3°) Bernard Faÿ (Trouver adresse Dammarie et à Drancy. Voir sa secrétaire, Mlle Champetier de Ribes qui répond quelquefois au téléphone de B. Faÿ, sinon par SVP)
Qu’il confirme
a) Mon activité contre Déat
b) Les renseignements que je lui fournissais fréquemment sur les milieux allemands pour les transmettre à Vichy.
c) Mon attitude nettement française et anti-ambassade allemande
4°) Père Gorce, couvent des Dominicains, rue du Fbg St Honoré (je crois que c’est le 22). Le voir. Lui parler de la situation. Que peut-on faire ?
Il faut tâcher d’intervenir auprès de Cottoni et d’Olini [nom peu lisible].
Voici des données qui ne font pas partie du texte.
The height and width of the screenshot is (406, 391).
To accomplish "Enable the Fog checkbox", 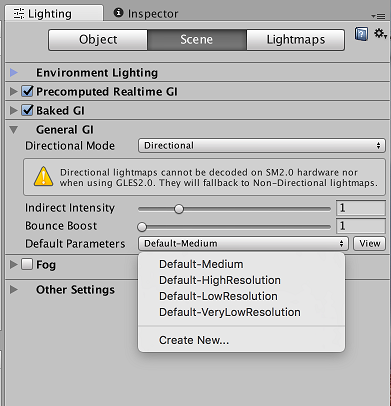I will click(27, 265).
1° pour retarder le plus possible, 6 mois s’il le faut
2° pour éviter les témoignages à charge
Un drôle d’oiseau
Le premier de ces témoins à décharge, Richard de Grandmaison, ne lui sera pas vraiment favorable. Dans son deuxième essai politique fondamental, Vers l’altruisme autoritaire, Jean Mamy décrit avec son style de scénariste et de cinéaste et avec sa plume unique comment le sieur Grandmaison s’est comporté lors du procès et il raconte « sa » vérité sur ses relations pendant l’Occupation.